Every line of the listing below is to be repeated exactly; the pictures stay out.

——

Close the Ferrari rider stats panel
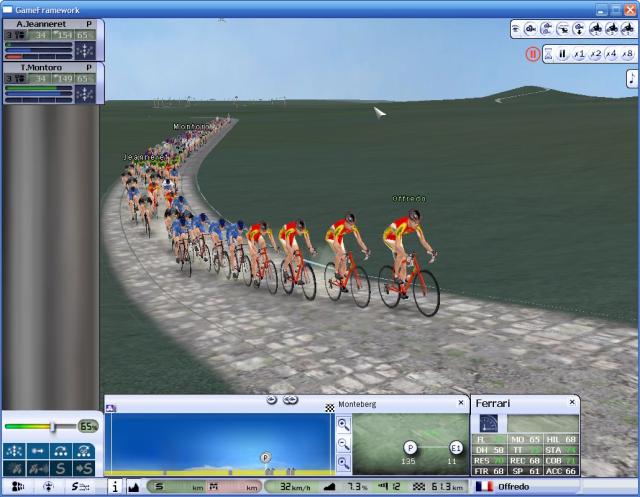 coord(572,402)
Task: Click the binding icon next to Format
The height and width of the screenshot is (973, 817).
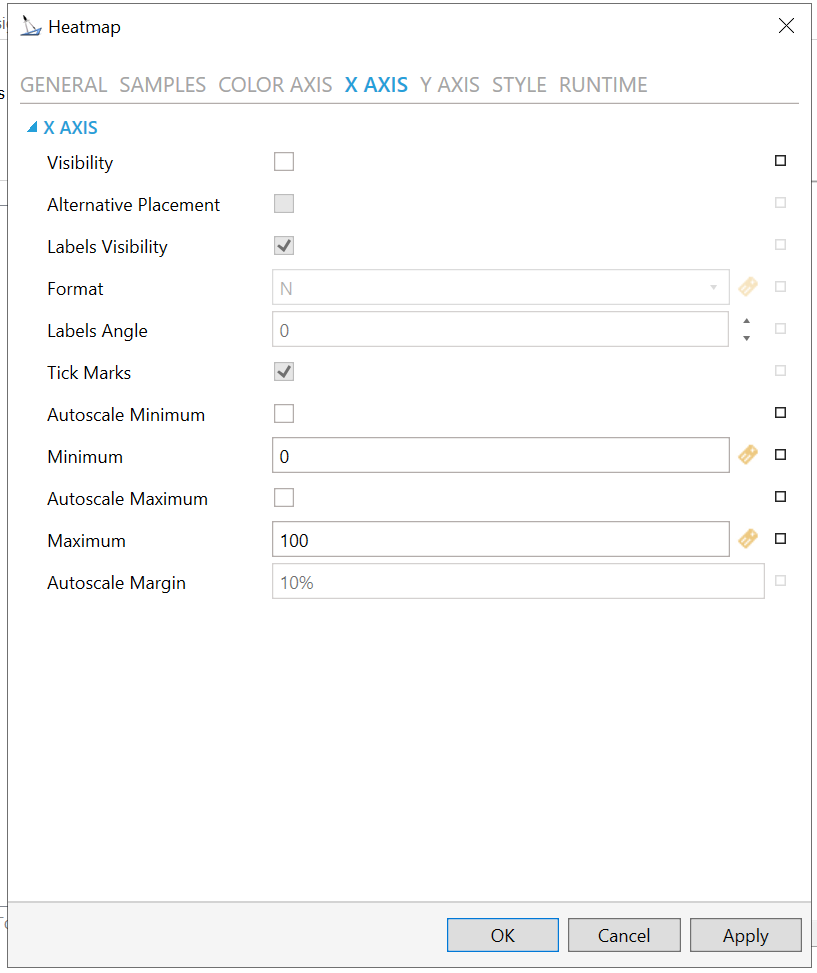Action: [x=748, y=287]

——

Output for this exercise:
Close the Ferrari rider stats panel
 coord(572,402)
Task: Click the binding icon next to Format
The height and width of the screenshot is (973, 817).
Action: [x=748, y=287]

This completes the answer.